Freud’s favourite haunt, the Cafe Landtmann, still stands on the Ring, the renowned boulevard which surrounds the city’s historic Innere Stadt.

Trotsky and Hitler frequented Cafe Central, just a few minutes’ stroll away, where cakes, newspapers, chess and, above all, talk, were the patrons’ passions.

“Part of what made the cafes so important was that ‘everyone’ went,” says MacNamee. “So there was a cross-fertilisation across disciplines and interests, in fact boundaries that later became so rigid in western thought were very fluid.”

Beyond that, she adds, “was the surge of energy from the Jewish intelligentsia, and new industrialist class, made possible following their being granted full citizenship rights by Franz Joseph in 1867, and full access to schools and universities.”

[…….]

Alma Mahler, whose composer husband had died in 1911, was also a composer and became the muse and lover of the artist Oskar Kokoschka and the architect Walter Gropius.

Though the city was, and remains, synonymous with music, lavish balls and the waltz, its dark side was especially bleak. Vast numbers of its citizens lived in slums and 1913 saw nearly 1,500 Viennese take their own lives.

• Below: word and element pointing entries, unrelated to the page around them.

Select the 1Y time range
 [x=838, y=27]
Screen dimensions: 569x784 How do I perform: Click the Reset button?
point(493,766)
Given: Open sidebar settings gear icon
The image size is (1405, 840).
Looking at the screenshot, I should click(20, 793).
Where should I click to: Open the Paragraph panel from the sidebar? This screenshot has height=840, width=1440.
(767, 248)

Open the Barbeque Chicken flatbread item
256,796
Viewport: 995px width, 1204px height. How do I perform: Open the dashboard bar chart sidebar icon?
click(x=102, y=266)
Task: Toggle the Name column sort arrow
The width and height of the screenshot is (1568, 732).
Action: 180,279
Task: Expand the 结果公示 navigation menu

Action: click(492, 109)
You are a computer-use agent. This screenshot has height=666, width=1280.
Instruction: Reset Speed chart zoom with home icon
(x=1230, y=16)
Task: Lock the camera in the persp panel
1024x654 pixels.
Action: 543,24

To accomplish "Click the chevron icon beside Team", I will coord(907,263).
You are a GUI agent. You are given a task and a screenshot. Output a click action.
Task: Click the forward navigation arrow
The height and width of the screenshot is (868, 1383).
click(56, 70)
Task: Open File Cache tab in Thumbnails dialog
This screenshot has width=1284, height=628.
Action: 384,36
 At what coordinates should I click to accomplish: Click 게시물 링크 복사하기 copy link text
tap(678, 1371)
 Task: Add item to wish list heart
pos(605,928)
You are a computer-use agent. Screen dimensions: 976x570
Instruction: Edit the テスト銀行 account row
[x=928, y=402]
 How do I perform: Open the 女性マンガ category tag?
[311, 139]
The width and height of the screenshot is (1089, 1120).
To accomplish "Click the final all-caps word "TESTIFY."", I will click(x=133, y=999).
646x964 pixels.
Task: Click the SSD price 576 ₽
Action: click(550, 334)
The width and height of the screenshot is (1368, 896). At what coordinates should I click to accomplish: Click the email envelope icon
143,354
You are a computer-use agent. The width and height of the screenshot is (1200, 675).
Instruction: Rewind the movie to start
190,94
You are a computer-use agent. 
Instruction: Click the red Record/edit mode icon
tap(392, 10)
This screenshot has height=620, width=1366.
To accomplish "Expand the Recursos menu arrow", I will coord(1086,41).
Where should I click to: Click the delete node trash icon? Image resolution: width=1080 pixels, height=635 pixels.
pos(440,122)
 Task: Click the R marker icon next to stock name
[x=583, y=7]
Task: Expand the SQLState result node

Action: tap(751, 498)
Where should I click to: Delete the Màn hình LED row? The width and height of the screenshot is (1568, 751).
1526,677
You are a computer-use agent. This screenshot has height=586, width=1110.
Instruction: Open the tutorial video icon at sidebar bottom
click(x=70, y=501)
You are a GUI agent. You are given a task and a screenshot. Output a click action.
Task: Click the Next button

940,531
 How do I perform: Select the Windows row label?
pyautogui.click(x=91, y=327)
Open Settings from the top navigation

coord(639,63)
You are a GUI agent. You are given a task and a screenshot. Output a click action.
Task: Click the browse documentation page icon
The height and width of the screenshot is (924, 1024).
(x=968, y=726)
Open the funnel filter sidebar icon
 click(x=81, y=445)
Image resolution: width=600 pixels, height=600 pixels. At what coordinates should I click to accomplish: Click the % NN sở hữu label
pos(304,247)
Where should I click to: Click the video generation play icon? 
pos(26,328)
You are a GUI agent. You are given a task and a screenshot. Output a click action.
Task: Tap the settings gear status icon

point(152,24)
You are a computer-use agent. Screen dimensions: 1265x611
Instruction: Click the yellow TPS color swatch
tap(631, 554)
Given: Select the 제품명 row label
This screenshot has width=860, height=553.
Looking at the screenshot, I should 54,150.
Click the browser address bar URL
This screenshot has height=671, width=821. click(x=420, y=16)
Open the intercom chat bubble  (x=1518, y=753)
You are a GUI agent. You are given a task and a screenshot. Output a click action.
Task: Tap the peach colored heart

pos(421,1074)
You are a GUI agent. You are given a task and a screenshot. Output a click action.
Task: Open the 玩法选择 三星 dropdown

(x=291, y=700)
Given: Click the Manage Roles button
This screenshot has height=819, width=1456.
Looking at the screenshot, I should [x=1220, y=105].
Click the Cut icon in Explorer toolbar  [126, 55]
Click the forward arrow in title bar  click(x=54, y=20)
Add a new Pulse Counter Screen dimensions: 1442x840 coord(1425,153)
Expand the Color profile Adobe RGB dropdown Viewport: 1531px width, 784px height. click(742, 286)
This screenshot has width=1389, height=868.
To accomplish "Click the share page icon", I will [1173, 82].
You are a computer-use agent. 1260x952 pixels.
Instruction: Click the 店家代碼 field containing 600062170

No-one knows if Hitler bumped into Trotsky, or Tito met Stalin. But works like Dr Freud Will See You Now, Mr Hitler – a 2007 radio play by Laurence Marks and Maurice Gran – are lively imaginings of such encounters.

The conflagration which erupted the following year destroyed much of Vienna’s intellectual life.

The empire imploded in 1918, while propelling Hitler, Stalin, Trotsky and Tito into careers that would mark world history forever.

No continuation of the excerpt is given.